Regulation at the level of international institutions

If framework agreements regulate a wide sphere of relations without giving specific concepts and standards, resolutions and other documents issued by the governing bodies of international organizations become binding on their members. Within the framework of the second direction, numerous rules governing the personal data protection system are created at different levels and for different regions. Governance institutions offer their own mechanisms for scrupulous and detailed regulation of the ways and methods of working with data received from citizens. Over the past few years, along with the development of the Internet and technologies, numerous documents have been adopted to regulate this area. Among them:

  1. European Convention for the Protection of Natural Persons in Matters Relating to Automatic Processing of Personal Data, adopted by the Council of Europe in 1985. It covers the collection and processing of information about a person and her life, standards for their storage, rules for providing access to them, recommended methods of technical and hardware protection of information. The document is both systemic and practical, while remaining fully within the framework of the Declaration. Interestingly, its rules directly exclude any processing of information about such subtle issues as race, religion, opinions in politics, without the presence of legal grounds. Russia adopted this document for itself in 2001.
  2. The 1979 European Parliament resolution "On the protection of individual rights in connection with the progress of informatization" defines the main ideological directions of regulation of this area in relation to the EU member states. She recommended that the European Commission and the European Council immediately develop a package of acts that would protect data on individuals at risk due to the development of technological progress. The resolution indicates in which direction it is necessary to develop legislation in the field of protection of personal information rights. This document became the basis for the adoption of several important decrees and directives. These include the Recommendations “On guidelines for the protection of privacy in the interstate exchange of personal data”, as well as the directive defining the basic principles for regulating the scope of confidentiality of information. The recommendations, despite their optional name, are actively used in all EU countries by both companies and individuals.

These acts concretize attention on issues such as:

  • unified requirements for methods of automated data processing, applied principles and technologies;
  • rights and obligations of owners of personal data and operators admitted to their processing. Access rights to them are also regulated;
  • requirements for situations of cross-border data transfer, restrictions on transfer and situations when refusal to transfer is unacceptable;
  • responsibility for violation of human rights to protect information about oneself.

The regulations apply only to the European Union and do not apply to non-aligned countries of the world, where the protection of personal data is governed by their own national legislation.
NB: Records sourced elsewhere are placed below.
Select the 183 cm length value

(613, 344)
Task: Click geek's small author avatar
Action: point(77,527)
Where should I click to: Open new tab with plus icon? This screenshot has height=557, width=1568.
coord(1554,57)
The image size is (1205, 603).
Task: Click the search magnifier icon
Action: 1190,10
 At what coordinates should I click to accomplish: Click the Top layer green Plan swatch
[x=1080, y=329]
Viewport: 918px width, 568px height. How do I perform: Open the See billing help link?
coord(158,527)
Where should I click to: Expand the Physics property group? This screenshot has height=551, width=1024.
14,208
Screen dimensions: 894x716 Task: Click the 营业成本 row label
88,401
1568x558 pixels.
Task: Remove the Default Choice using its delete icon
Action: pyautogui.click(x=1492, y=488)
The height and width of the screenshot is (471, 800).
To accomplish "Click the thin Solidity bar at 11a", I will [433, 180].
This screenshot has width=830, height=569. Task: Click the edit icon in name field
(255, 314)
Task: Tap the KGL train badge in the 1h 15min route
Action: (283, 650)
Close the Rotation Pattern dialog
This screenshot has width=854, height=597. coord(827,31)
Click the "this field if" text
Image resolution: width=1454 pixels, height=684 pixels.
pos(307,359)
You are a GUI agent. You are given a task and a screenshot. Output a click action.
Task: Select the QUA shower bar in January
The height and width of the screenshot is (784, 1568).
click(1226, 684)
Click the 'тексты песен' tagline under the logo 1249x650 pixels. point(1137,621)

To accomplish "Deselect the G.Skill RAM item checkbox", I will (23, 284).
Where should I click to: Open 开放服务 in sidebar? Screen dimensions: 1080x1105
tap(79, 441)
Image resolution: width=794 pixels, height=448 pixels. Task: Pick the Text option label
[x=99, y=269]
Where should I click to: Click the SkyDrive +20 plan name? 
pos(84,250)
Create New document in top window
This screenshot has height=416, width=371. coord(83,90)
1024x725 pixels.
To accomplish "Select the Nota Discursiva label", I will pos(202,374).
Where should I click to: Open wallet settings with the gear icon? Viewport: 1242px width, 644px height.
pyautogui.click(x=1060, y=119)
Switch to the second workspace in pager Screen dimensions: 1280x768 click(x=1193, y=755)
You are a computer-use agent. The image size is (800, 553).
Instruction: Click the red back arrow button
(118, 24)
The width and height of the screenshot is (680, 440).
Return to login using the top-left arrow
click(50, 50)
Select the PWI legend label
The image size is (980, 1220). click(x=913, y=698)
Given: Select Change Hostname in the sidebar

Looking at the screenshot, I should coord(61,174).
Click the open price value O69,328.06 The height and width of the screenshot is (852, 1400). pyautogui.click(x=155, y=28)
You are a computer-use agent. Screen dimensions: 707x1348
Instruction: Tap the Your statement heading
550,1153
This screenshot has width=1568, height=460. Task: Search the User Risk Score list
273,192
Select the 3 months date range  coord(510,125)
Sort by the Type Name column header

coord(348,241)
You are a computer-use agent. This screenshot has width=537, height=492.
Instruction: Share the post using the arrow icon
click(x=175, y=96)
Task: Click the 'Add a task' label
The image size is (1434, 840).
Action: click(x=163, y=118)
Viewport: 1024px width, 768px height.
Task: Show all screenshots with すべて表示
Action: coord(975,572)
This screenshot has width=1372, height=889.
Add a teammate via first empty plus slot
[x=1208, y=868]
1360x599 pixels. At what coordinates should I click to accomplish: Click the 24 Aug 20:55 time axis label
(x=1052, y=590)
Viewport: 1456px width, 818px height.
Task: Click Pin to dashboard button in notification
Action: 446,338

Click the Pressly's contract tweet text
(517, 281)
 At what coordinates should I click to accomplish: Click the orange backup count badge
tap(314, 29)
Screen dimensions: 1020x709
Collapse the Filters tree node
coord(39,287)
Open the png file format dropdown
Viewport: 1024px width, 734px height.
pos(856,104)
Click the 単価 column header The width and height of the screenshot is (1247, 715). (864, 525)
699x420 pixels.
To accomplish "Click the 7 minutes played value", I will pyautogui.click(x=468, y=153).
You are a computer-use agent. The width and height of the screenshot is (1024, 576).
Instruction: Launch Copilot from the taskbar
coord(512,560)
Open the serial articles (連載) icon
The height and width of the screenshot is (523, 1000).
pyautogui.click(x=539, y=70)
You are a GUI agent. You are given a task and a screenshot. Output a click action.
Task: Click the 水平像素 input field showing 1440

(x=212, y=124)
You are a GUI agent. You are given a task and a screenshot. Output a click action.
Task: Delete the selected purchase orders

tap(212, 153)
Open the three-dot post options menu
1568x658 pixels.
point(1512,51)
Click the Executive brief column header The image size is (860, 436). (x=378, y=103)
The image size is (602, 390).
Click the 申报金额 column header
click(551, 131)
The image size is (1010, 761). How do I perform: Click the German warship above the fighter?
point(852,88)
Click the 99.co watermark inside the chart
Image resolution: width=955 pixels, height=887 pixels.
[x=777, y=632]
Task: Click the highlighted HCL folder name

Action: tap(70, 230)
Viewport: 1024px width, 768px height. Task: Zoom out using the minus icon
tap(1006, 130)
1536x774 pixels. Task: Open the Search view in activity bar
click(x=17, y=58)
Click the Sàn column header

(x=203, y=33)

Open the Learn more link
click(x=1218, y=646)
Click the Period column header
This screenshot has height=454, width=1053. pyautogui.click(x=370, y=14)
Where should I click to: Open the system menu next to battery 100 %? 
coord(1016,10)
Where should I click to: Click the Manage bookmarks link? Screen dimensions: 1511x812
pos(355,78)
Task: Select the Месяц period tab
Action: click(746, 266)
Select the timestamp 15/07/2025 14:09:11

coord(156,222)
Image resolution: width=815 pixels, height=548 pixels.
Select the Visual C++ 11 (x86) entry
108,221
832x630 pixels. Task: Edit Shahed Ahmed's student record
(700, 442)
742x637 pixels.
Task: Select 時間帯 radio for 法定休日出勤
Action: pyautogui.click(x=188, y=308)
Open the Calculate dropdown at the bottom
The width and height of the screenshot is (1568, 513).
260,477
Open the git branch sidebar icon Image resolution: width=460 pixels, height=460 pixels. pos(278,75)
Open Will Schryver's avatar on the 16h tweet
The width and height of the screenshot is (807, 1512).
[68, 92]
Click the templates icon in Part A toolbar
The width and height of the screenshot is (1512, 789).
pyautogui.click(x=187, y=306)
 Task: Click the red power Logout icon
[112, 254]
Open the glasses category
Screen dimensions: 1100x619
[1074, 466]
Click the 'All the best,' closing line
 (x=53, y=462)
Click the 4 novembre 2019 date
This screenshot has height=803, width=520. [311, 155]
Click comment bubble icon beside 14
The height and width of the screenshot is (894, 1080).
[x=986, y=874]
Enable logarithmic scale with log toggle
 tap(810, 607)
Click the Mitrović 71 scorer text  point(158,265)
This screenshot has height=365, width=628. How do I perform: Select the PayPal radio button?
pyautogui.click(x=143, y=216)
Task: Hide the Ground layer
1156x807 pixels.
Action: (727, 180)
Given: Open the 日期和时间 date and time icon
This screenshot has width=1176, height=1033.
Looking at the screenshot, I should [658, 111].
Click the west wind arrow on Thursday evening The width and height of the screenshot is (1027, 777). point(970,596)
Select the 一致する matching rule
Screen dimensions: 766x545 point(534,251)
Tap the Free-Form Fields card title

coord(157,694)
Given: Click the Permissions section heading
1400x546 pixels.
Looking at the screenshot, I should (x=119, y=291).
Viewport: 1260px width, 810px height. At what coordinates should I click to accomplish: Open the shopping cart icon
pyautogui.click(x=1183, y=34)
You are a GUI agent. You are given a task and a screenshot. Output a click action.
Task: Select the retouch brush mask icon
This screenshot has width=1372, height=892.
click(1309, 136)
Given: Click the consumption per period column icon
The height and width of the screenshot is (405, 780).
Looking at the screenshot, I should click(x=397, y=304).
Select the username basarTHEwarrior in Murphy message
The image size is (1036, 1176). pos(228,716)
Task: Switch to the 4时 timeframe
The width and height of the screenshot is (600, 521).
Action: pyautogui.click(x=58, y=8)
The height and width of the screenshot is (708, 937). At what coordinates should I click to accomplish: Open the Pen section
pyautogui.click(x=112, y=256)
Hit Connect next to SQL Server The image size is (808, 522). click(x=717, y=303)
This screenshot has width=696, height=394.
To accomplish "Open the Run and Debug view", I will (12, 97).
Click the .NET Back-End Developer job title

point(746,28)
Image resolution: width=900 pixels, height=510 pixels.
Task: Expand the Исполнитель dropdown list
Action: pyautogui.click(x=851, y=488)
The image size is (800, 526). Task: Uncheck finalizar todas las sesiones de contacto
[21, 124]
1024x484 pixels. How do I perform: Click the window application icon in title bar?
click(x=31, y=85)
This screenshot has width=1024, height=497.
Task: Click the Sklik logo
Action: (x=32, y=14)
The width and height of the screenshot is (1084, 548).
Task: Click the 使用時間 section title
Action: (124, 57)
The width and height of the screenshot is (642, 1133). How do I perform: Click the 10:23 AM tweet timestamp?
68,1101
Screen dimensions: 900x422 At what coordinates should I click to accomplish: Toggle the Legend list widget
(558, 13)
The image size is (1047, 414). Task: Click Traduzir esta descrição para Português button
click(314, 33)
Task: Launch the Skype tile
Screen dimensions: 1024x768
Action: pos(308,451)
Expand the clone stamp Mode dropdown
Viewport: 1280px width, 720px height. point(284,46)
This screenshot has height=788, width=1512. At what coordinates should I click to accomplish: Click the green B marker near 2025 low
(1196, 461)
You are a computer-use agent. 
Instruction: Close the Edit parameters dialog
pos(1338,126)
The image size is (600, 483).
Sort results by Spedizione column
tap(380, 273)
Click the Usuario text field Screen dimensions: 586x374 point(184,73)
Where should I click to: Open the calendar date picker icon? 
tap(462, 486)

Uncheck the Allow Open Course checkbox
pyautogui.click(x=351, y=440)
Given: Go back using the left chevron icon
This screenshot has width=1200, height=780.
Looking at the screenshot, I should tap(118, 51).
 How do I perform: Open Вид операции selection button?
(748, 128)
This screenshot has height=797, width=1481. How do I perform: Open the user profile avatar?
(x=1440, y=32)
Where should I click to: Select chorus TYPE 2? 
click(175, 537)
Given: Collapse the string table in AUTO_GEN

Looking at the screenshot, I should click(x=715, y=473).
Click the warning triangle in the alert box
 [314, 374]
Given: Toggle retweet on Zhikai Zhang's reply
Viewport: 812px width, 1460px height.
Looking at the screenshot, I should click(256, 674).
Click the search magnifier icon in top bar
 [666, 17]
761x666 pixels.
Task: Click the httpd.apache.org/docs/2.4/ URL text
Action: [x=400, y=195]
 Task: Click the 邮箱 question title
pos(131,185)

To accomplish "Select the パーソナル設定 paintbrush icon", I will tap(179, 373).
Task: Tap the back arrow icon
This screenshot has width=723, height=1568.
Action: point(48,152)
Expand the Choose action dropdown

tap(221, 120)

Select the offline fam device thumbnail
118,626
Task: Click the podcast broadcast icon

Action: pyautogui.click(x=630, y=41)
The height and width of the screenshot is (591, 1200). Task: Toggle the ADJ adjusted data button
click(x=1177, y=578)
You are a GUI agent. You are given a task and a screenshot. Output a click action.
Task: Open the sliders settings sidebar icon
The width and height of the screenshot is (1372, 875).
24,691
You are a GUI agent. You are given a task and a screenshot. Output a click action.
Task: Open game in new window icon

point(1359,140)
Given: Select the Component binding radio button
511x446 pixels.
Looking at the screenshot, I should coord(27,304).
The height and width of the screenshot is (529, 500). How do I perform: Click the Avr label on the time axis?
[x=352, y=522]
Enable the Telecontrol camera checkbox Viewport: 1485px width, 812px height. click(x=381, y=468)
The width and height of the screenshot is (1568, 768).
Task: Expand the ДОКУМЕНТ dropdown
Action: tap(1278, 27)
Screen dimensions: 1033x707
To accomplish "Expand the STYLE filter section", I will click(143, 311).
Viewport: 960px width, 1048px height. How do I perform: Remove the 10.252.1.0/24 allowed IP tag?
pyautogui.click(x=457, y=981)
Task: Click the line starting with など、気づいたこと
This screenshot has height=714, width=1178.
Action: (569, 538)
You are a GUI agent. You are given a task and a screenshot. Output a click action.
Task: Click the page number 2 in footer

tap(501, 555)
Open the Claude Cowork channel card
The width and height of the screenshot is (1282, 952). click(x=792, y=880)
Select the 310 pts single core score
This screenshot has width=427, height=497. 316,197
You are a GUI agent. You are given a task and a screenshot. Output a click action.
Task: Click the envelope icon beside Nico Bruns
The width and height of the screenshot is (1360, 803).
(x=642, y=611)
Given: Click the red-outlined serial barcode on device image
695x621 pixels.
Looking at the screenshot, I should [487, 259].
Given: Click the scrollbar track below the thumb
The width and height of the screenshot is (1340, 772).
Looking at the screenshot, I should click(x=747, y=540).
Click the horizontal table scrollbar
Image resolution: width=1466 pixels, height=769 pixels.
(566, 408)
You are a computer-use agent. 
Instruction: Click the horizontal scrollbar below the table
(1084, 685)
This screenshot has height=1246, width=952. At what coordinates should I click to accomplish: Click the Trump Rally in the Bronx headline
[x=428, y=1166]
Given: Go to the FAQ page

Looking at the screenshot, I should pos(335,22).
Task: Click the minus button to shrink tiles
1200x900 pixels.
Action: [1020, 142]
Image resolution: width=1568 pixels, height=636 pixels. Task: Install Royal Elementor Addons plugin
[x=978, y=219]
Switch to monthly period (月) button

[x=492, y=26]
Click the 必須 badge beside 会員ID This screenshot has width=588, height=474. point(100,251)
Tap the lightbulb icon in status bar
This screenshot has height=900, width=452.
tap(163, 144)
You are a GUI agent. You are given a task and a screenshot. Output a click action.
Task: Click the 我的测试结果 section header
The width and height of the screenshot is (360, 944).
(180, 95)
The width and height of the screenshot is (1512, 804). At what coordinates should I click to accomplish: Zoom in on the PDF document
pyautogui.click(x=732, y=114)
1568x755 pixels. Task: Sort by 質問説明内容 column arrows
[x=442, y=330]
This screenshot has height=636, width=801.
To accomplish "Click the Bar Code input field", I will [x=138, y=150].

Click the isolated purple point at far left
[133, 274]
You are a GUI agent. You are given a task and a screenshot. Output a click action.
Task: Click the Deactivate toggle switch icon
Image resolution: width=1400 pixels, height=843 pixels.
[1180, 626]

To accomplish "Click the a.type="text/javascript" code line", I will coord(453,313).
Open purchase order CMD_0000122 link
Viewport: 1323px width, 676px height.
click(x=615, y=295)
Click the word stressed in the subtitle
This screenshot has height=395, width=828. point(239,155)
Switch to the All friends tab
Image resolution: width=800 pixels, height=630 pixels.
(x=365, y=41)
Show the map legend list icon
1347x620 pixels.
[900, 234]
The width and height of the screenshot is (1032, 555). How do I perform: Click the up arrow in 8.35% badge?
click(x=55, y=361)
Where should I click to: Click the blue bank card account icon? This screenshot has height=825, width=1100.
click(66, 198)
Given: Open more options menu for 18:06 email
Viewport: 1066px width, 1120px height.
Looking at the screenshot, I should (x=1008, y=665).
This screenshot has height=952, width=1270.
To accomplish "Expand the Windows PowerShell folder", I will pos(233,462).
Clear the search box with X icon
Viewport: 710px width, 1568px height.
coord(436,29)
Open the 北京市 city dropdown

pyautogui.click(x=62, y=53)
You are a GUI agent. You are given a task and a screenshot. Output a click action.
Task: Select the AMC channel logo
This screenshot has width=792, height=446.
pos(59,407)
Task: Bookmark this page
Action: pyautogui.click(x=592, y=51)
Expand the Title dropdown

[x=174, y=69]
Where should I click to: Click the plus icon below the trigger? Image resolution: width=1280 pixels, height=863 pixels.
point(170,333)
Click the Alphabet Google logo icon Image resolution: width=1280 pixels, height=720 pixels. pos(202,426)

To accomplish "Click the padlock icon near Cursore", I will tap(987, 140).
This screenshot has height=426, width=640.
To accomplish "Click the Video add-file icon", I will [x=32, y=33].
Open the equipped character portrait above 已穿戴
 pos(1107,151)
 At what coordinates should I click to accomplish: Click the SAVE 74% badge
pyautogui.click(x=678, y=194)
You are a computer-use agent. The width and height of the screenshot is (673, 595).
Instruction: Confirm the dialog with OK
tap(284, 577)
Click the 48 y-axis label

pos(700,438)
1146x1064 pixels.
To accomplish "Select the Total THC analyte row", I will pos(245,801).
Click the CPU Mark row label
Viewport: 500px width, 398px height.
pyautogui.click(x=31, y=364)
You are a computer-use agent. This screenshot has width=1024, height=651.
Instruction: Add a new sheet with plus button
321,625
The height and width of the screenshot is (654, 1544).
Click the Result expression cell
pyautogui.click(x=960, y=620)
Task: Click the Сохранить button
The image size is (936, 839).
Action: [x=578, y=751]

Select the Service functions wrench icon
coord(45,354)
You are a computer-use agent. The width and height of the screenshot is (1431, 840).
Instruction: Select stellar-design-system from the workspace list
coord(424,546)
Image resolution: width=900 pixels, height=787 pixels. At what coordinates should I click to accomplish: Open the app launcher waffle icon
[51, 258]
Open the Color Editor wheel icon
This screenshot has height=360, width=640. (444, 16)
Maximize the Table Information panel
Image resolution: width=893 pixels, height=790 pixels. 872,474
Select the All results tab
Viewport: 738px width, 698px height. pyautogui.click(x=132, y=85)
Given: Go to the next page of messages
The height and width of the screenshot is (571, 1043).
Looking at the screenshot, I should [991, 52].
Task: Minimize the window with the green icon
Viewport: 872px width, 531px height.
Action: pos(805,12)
Nevertheless, the depth of their elaboration led to the fact that they formed the basis of national standards, including issues related to the features of automated data processing.

A separate package of documents was adopted within the framework of the OECD, created in 1948 in order to reorganize Europe according to the Marshall Plan. In 1980, the Privacy Policy Framework Directive was approved. Russia is not a member of this organization. She has repeatedly attempted to join the OECD, but for one reason or another she was refused, like most of the post-Soviet countries. The norms of the directive have not been ratified by the Russian Federation and have not been reflected in domestic legislation.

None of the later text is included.